Il pilota francese lì ha vinto due volte nel 2020, poi nell'anno seguente stava guidando la gara quando un problema di sindrome compartimentale al braccio destro ha provocato un crollo. Nel 2022 è arrivato secondo dietro a Francesco Bagnaia. I precedenti sono positivi e il campione MotoGP 2021 auspica di tornare sul gradino più alto del podio.
MotoGP, Quartararo vuole migliorare nelle Qualifiche
Quartararo vuole mantenere lo slancio del Texas e fare bene in questo fine settimana a Jerez: "A Austin avevamo un ottimo passo ed è stato bello arrivare sul podio. Però vogliamo farlo per tante altre gare e questa può essere un'altra occasione giusta. Abbiamo girato tanto su questa pista, mi piace molto. In Moto3 e MotoGP sono sempre stavo veloce qui. Bisogna solo essere concentrati e cercare di fare bene in qualifica".
Il pilota del team Monster Energy Yamaha sottolinea l'importanza di fare bene nelle qualifiche, cosa che gli sta risultando un po' complicata. La M1 fatica un po' con gomme nuove a fare il time attack. La sua speranza è che in questo weekend le cose vadano meglio, perché partendo indietro le sue ambizioni in gara possono complicarsi.
Fabio non si aspetta un grande step da Yamaha
Lunedì ci sarà un giorno di test molto utile per tutte le squadre. Quartararo anticipa che lui non avrà da provare parti dal grande impatto tecnico: "Sinceramente, so che non è previsto nulla di grosso. Sappiamo qual è il nostro problema, ma non possiamo toccarlo per quest'anno. Sicuramente ci sarà qualcosa, ma niente di grande. Non so se dei piccoli aggiornamenti mi possano aiutare. Purtroppo non possiamo toccare il motore, io dico sempre quelli che sono i problemi e come potremmo migliorare. Poi tocca al team trovare la soluzione per aiutarmi".

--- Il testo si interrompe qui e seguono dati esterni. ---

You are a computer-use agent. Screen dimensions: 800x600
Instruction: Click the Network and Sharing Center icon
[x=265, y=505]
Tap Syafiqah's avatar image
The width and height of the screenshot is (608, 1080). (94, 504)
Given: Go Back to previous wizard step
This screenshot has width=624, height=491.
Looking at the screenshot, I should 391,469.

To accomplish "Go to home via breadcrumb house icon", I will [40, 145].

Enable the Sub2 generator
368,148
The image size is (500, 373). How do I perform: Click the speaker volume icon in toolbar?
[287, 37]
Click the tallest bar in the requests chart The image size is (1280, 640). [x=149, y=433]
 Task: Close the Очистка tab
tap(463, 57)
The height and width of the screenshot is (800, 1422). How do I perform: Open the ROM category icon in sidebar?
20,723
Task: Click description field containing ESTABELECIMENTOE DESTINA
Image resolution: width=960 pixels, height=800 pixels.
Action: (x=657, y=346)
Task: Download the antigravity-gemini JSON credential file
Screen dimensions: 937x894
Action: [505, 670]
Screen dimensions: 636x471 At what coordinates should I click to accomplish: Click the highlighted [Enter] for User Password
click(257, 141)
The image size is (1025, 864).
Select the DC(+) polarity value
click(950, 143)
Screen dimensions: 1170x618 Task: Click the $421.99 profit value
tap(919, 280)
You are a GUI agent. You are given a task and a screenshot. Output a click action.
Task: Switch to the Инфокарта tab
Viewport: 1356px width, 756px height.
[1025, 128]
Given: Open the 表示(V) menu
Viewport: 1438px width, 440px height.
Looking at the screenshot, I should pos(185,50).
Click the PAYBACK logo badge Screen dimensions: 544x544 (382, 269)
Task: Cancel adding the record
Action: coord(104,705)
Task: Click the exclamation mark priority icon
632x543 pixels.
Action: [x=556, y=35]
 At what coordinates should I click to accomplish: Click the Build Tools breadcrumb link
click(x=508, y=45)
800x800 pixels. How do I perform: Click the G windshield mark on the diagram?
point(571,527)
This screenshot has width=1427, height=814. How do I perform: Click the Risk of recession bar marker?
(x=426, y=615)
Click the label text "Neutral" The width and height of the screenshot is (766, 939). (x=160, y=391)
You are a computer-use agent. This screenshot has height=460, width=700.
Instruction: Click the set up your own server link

Il motore è un aspetto nel quale la casa di Iwata è intervenuta per il 2023, ma non così profondamente. Probabilmente solo l'anno prossimo vedremo tutto il frutto del lavoro svolto da Luca Marmorini e dai suoi collaboratori. Per questa stagione Fabio dovrà continuare a lottare con la sua M1, sperando che qualche aggiornamento anche piccolo possa comunque permettergli di essere più competitivo.